Es gibt zahlreiche Syndrome (z. B. Turner Syndrom, Noonan Syndrom etc.), wo neben dem Kleinwuchs auch noch gewisse körperliche oder Entwicklungsauffälligkeiten bestehen, die zur Diagnose führen können. Bei einigen dieser Syndrome kann mit spezifischer Therapie gerade das Längenwachstum und die normale körperliche Entwicklung unterstützt werden, wenngleich diese meist angeborenen genetischen Leiden nicht «geheilt» werden können.
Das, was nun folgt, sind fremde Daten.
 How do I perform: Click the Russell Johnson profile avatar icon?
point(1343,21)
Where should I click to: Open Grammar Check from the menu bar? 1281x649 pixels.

Für das Erreichen einer möglichst normalen Endgrösse im Bereich der sogenannten «Familiären Zielgrösse» ist es sehr wichtig, dass eine allfällige Therapie frühzeitig begonnen wird. Diese Behandlungen sind dann oft über Jahre, also bis zum Ende der Wachstumsphase, nötig. Kinder, die jahrelang eine solche Behandlung regelmässig durchführen müssen, gewöhnen sich meist gut daran. Es gehört zu ihrem «normalen» Leben einfach dazu. Im Rahmen der regelmässigen Therapiekontrollen bei der Ärztin oder dem Arzt gehört es natürlich auch dazu, allmählich und der Altersstufe entsprechend immer wieder zu erklären, wieso eine solche Behandlung sinnvoll und wichtig ist und wie der weitere Verlauf bis zur Adoleszenz ablaufen wird. Ziel dabei ist es immer, die betroffenen Kinder möglichst normal, also «gleich wie die anderen», aufwachsen zu lassen und sie an den Aktivitäten in der Schule und Freizeit teilnehmen zu lassen.